The primary purpose of the Council is to advocate for the interests of members during discussions with the city concerning wages, benefits and working conditions, Alameda said.

Alameda was one of seven sergeants who petitioned the City Council in 2009 to have sergeants removed from the City of Maricopa Police Association, which was chaired at the time by Sgt. Aki Stant, who was opposed to the switch.

COMPA attorney Martin Bihn said in June that the move to split the union into two entities was one directed as much at Stant and his supporters as it was at avoiding any potential conflict of interest as was claimed by the seven sergeants petitioning for the split.

“The leader, Aki Stant, has been very vocal,” Bihn said. “That looks to us like what is at work here.”

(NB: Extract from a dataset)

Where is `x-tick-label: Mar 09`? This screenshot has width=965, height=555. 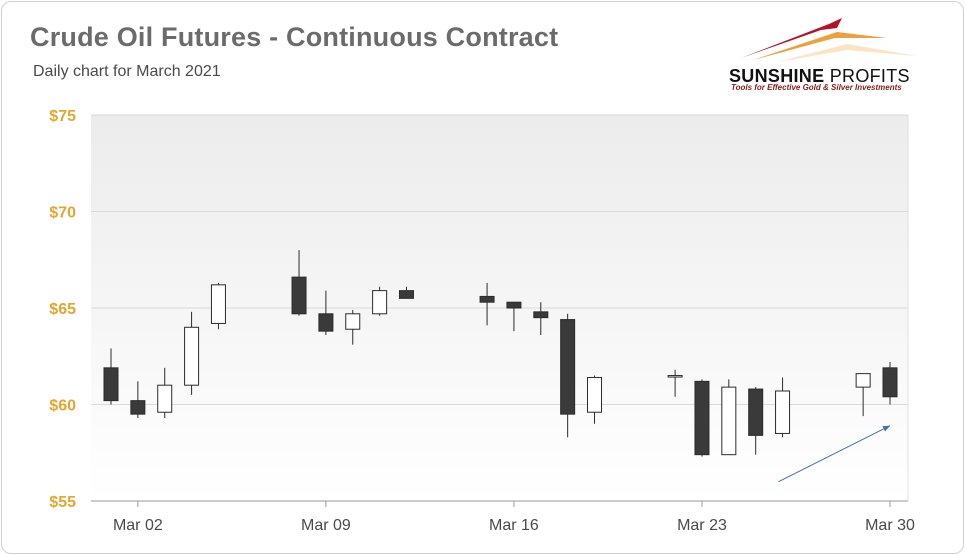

Stant expressed his frustration with the move in a June 4 e-mail to the Monitor.

“Most problematic... is the precedent the council has now set. By voting ‘yes,’ the mayor and the majority of council has allowed a small minority of employees to circumvent both the city’s meet and confer ordinance and the MOU process,” he said.

“This minority, seven out of a bargaining unit of fifty, has exploited the council for selfish purposes and has opened up an unnecessary rift between sergeants and officers.”

Stant was placed on administrative leave in the days after the meeting for nearly four months, having been investigated on more than a dozen allegations, including leaking sensitive materials to the media. He was ultimately returned to duty on Oct. 5, receiving a one-day suspension to which he remains in the process of appealing internally.

COMPA itself is embroiled in a lawsuit, filed Sept. 15 against city manager Kevin Evans and the Maricopa City Council for an alleged breach of the city’s meet-and-confer agreement with the union.

Specifically, COMPA is claiming Evans delayed the finalization of the contract between the city and the union for five months, while also discussing the COMPA contract proposals on at least three occasions with the Maricopa City Council in executive session.